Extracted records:
★ ★ ★ ★ ★

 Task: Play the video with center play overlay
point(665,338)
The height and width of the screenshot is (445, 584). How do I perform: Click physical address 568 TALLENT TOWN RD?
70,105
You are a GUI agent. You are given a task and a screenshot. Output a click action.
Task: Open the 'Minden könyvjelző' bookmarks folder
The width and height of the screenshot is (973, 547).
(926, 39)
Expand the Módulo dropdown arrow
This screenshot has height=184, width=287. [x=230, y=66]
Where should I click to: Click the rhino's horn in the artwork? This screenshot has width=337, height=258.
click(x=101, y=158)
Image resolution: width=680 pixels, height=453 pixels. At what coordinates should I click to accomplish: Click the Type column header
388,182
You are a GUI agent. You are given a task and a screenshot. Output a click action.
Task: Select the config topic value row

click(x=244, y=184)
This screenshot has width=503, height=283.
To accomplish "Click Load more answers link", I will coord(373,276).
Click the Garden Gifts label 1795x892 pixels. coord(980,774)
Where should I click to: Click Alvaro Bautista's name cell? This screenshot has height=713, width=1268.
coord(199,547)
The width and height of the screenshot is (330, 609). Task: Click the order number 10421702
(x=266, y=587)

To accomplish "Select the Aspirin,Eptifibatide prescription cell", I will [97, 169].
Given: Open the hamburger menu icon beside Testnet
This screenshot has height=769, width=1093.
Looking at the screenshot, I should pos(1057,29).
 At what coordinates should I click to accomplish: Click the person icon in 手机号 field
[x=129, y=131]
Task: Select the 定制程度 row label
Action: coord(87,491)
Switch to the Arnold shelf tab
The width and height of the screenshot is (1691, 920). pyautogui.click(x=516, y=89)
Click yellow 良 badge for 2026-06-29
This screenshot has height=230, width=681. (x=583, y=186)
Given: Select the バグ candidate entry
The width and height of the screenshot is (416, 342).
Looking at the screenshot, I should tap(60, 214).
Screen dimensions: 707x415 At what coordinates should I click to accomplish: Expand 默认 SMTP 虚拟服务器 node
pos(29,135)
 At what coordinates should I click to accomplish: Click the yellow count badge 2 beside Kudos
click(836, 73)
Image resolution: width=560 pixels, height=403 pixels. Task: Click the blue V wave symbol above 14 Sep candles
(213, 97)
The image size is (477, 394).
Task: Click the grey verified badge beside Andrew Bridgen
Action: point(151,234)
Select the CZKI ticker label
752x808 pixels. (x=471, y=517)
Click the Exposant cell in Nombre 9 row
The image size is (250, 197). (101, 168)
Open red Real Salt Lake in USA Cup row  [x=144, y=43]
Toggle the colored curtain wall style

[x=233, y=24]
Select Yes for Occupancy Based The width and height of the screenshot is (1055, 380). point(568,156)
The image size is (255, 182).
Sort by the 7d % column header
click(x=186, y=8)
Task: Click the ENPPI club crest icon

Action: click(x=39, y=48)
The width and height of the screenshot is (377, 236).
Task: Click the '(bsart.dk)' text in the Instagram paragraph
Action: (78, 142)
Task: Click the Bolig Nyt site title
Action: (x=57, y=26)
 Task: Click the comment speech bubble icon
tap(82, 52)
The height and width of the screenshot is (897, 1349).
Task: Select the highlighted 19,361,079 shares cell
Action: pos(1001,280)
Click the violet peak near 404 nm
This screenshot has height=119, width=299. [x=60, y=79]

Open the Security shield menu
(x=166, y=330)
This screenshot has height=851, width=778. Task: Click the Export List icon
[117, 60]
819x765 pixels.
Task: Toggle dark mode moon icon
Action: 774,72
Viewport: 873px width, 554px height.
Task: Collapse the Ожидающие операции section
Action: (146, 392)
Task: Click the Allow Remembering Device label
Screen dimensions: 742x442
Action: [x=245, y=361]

★ ★ ★ ★ ★

Each line of the records that holds the word "will" should be copied out.

To accomplish "Click Load more answers link", I will coord(373,276).
To accomplish "Select the Aspirin,Eptifibatide prescription cell", I will [97, 169].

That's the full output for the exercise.